- [WORK TO BE COMPLETED]:
Start the copy at the line holding "Click the count_ column header" and continue it exactly through the last line of the entries, leaving out pictures and anything else.

- [Records from a dataset]:

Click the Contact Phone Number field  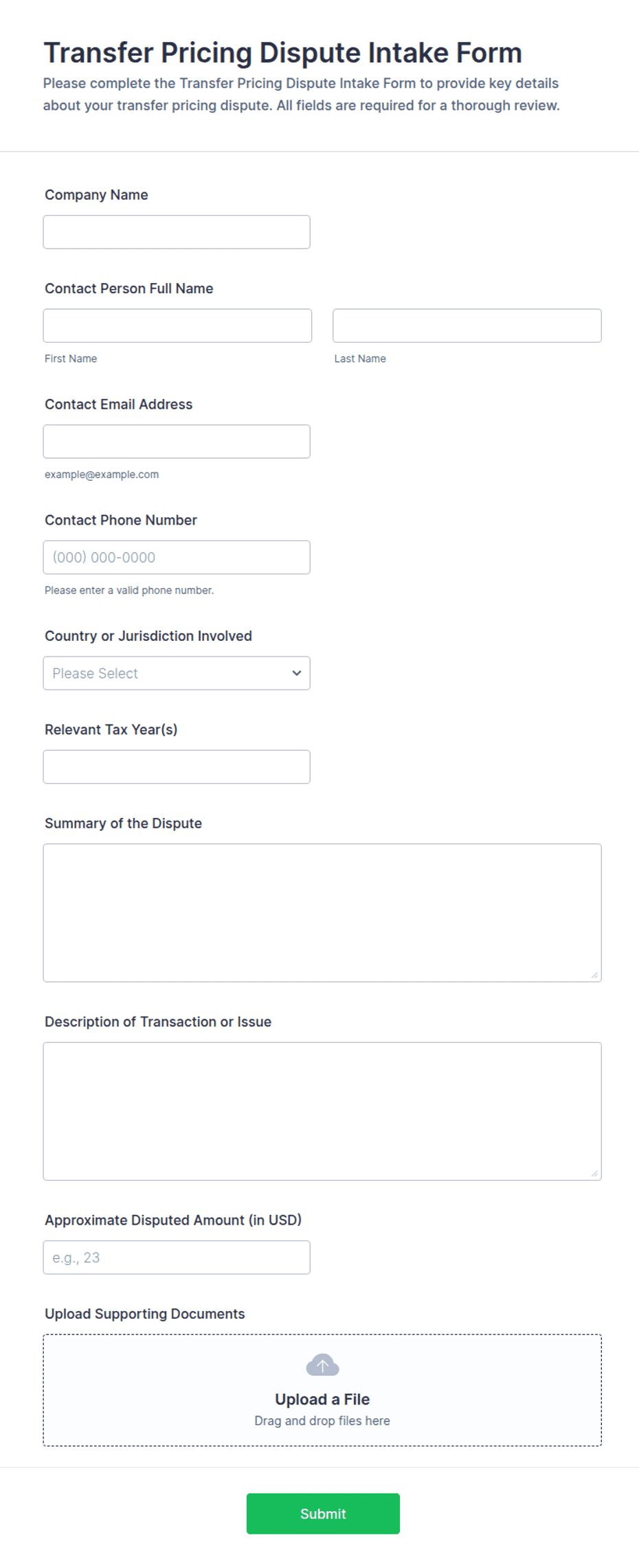click(177, 557)
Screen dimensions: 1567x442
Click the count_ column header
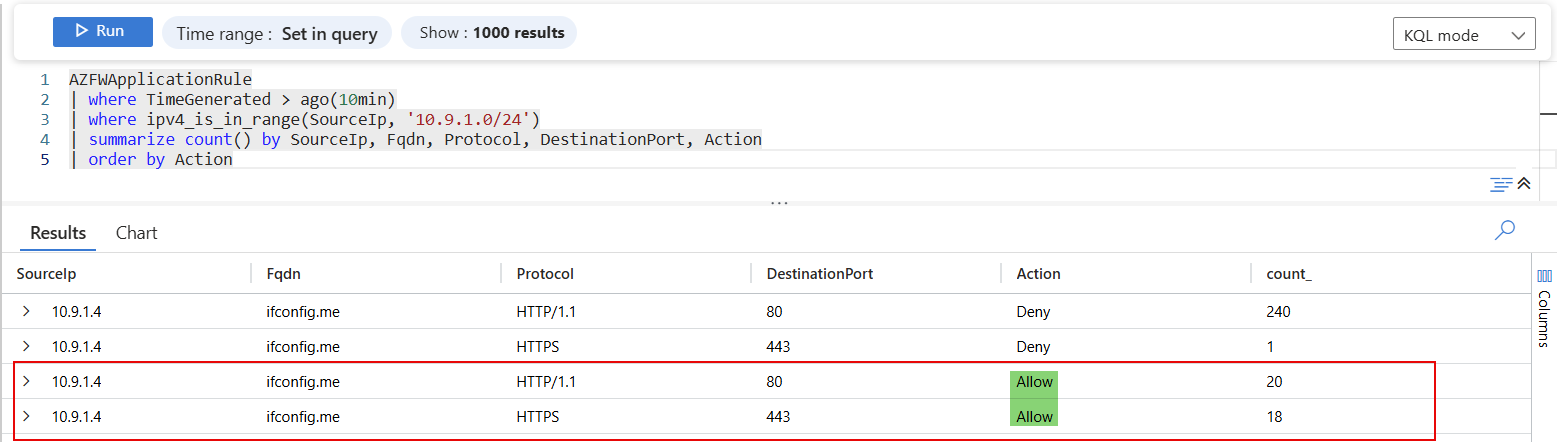click(1288, 274)
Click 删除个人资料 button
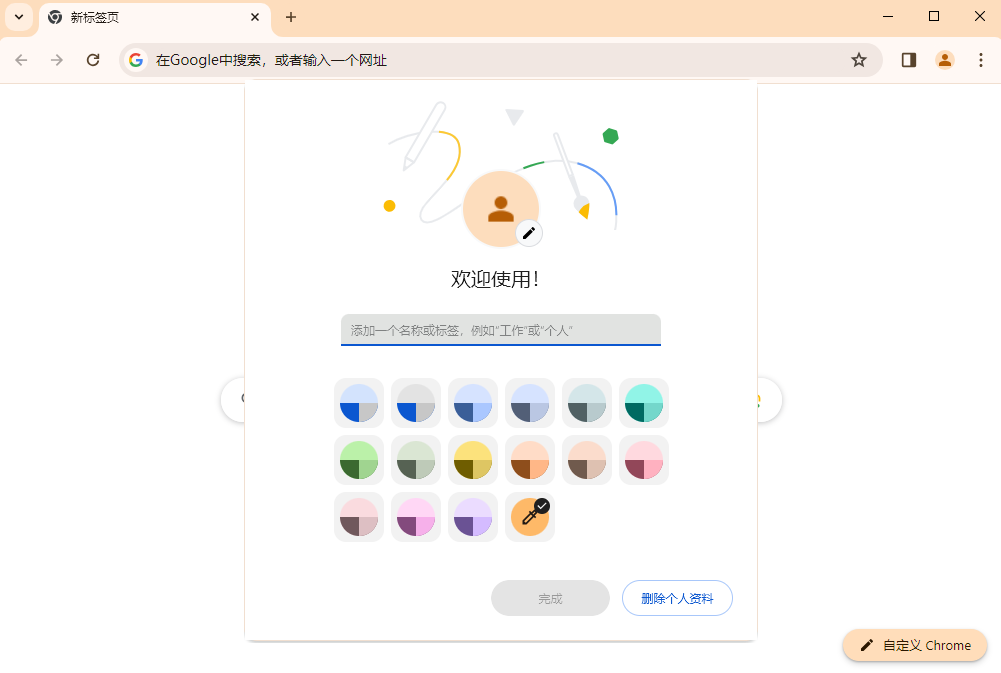 pos(677,598)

- [TASK SOLUTION]:
Click the count_ column header
click(1288, 274)
Click 删除个人资料 button
 pos(677,598)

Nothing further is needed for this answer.